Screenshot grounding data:

• • • •

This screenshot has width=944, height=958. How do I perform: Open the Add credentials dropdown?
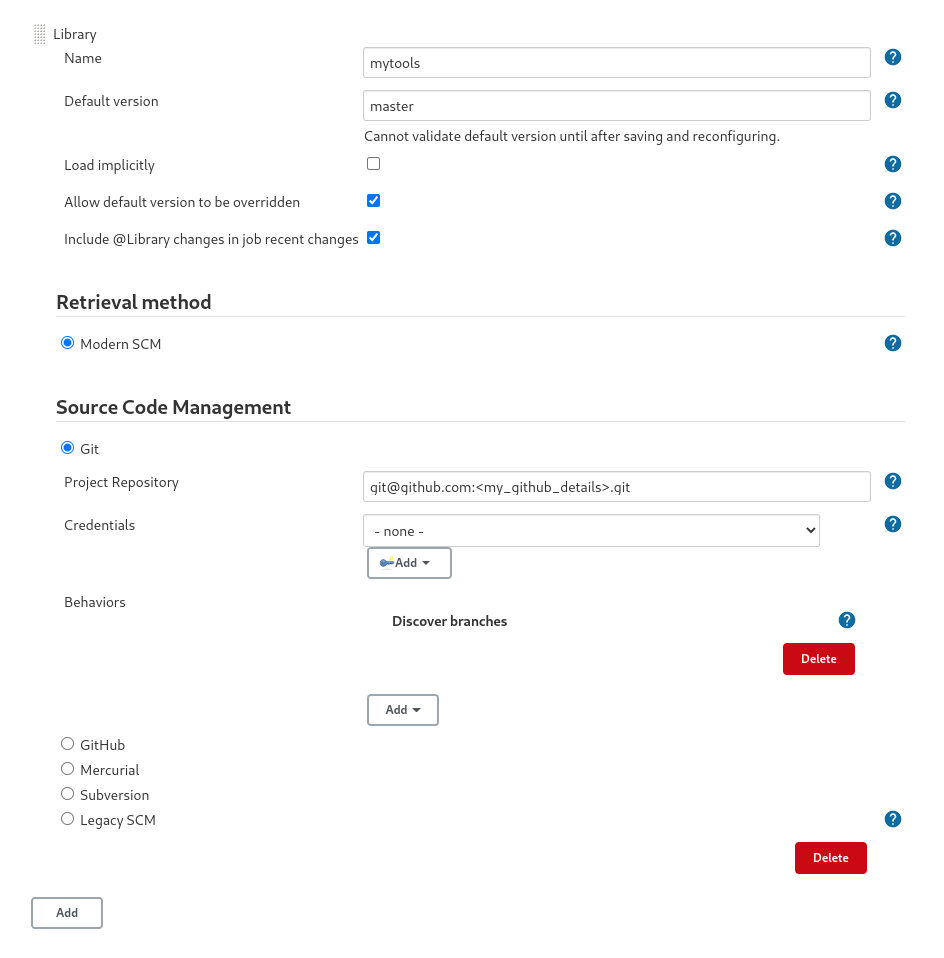click(408, 562)
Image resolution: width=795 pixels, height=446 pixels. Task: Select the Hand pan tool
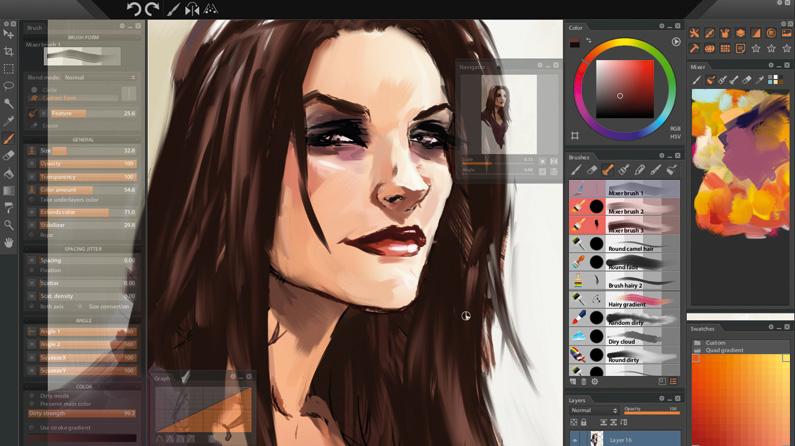tap(9, 243)
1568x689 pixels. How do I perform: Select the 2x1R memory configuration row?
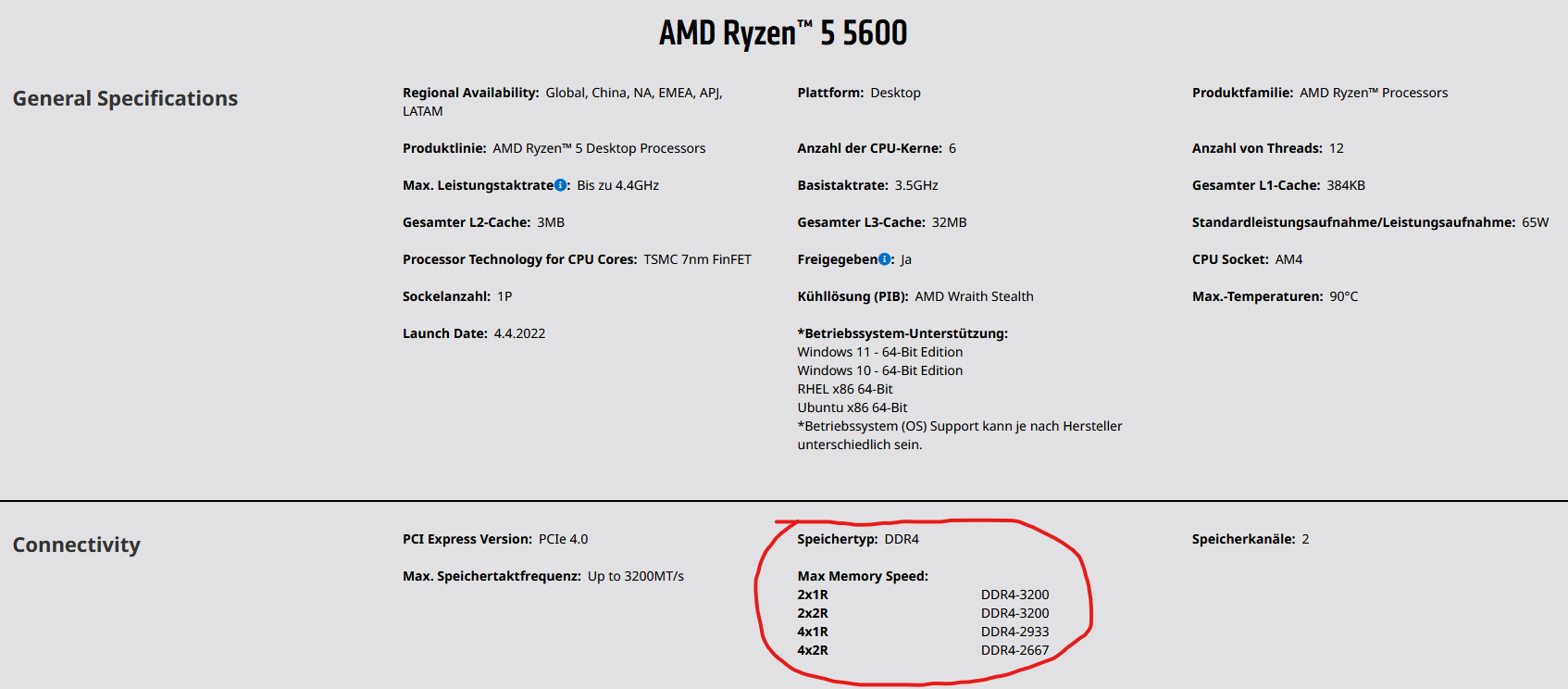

• • • •

This exercise calls for the records to be given again exactly, without the images.

This screenshot has width=944, height=958. How do I perform: Open the Add credentials dropdown?
click(408, 562)
Image resolution: width=795 pixels, height=446 pixels. Task: Select the Hand pan tool
tap(9, 243)
1568x689 pixels. How do I perform: Select the 2x1R memory configuration row?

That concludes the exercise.